Sure, let’s go. It will definitely be worth the effort.
Let’s start with some ground rules. Not willing to sit and read something for a few minutes? Screw off. This post isn’t for you. If you are seeking an online relationship, are not willing to read my whole post, are not interested in latex, or play Genshin Impact, fuck you. If you message me asking what I want or what my name is, you have revoked immunity and are subject to getting clowned on. You have been warned. That should (hopefully) deter enough bots and jack offs. As for limits, let’s keep it simple: scat, vomit, raceplay, ageplay, excessive injury/harm. Oh, and if your name is Solis: I don’t even know, man. Fuck you? Yeah. That works.
What do I want? What is a BDSM dynamic? Why am I rat? These are all questions to be answered in due time. After all, BDSM is built on foundations of trust and healthy communication. Not to gatekeeper whatsoever but it’s fucking OBNOXIOUS getting replies from people who think fuzzy cuffs and choking are all it takes.
We’ll start with me. I’m Holly. I’m 24. I’m transfemme. I’m severely depressed and quite literally always anxious. I’m 5’11 and weigh 120lbs. I’m almost severely underweight. I was on HRT for a year but stopped. I like words. I’ve often been likened to a rat. We’re smart. We’re social. We’re small yet big. our reputation precedes us. It comes from a place of sentimentality. We’re really quite lovely if you get to know us.
Latex. Heavy bondage. Petplay. Get those through your head. I want to be a pet, plain and simple. I’m obedient and loyal. Not to just anyone. If you care about what BDSM is then this should be a given. If you take the time to converse and establish with me, I believe myself to be capable of being a wonderful submissive. Obedience was always in my nature.

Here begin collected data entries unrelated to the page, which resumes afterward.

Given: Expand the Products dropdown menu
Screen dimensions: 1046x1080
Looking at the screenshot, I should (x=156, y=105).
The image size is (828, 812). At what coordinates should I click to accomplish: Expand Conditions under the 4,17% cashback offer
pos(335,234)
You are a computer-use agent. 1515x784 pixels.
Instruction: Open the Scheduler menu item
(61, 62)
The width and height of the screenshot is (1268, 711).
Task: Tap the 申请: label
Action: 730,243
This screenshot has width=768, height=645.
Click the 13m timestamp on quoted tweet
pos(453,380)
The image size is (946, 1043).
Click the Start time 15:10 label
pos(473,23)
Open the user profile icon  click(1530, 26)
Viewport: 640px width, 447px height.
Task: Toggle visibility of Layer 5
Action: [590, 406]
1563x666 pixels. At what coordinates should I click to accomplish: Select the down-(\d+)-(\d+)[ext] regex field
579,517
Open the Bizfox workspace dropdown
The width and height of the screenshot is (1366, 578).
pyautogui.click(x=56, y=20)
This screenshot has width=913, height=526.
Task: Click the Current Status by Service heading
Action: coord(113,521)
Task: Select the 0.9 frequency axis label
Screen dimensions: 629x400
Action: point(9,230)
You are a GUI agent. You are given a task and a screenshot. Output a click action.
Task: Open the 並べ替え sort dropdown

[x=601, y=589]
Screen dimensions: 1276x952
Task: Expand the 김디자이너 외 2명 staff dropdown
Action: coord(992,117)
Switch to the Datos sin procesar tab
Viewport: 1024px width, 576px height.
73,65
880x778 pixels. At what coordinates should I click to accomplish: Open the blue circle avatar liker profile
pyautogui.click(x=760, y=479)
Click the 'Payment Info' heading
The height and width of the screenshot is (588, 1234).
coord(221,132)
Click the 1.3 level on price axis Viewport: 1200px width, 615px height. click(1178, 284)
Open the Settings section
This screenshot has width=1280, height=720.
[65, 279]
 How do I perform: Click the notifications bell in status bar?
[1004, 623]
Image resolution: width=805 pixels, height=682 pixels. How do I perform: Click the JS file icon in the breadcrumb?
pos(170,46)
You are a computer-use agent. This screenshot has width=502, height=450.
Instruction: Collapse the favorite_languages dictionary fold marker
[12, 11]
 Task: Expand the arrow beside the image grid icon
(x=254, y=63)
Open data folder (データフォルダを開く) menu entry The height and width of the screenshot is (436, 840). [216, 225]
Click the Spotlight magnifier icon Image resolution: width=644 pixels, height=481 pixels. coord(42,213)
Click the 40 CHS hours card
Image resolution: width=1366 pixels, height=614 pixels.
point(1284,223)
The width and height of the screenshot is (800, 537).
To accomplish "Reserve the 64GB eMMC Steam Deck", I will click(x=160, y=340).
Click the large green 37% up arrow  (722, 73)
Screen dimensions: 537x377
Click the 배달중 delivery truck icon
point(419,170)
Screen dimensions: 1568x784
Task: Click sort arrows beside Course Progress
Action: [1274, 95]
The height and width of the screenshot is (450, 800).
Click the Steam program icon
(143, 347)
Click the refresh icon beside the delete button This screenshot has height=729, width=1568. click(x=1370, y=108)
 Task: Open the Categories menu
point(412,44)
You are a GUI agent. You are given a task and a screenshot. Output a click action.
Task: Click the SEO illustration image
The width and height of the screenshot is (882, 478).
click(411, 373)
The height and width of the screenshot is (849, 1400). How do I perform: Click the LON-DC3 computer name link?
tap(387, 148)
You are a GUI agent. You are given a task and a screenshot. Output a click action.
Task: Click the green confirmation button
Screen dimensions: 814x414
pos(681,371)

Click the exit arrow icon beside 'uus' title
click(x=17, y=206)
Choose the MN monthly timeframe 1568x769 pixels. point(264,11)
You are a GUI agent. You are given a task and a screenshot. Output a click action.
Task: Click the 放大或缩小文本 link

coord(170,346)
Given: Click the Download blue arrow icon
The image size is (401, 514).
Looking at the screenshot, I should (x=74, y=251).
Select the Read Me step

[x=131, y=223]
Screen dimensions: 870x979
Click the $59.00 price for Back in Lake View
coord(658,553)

I’m kinky. Heavy rubber and device bondage kinky. Keep me in a cage under your bed and get a bowl with my name on it kinky. Not having someone to share these passions with is agonizing. I could do it alone. I could wear latex and do self bondage. It’s never appealed to me. I’ve never wanted to explore this alone. Maybe I’m too picky. Maybe I’m incompatible. But my goodness, I’ve spoken to so many people over so many years after so many worthless ads to Craigslist grave robbers. I can’t do it anymore. I need someone to love and perhaps my love language is complete servitude. Is that what you want?
Who are you? Don’t ask me. You should be older than me. Taller. Bigger. Stronger. My experience almost exclusively lies with women (both cis and trans) but I have been meaning to experiment with men. Despite the fluffy language, it’s difficult to convey just how much I’m craving cock. Balls, too. Absolutely unbearable. You don’t HAVE to want to wear rubber along with me, but you’d snag a couple brownie points for sure. Also if the phrase “I’m in my pooltoy arc” sparks literally anything inside of you but confusion. If you know, you know.
Is that it? Still with me champ? Good. Would be paradoxical otherwise. I’m tired. I’m hungry. I can’t sleep. I can’t dream of anything but rubber cuddles. Fuck me, man. Status: exhausted.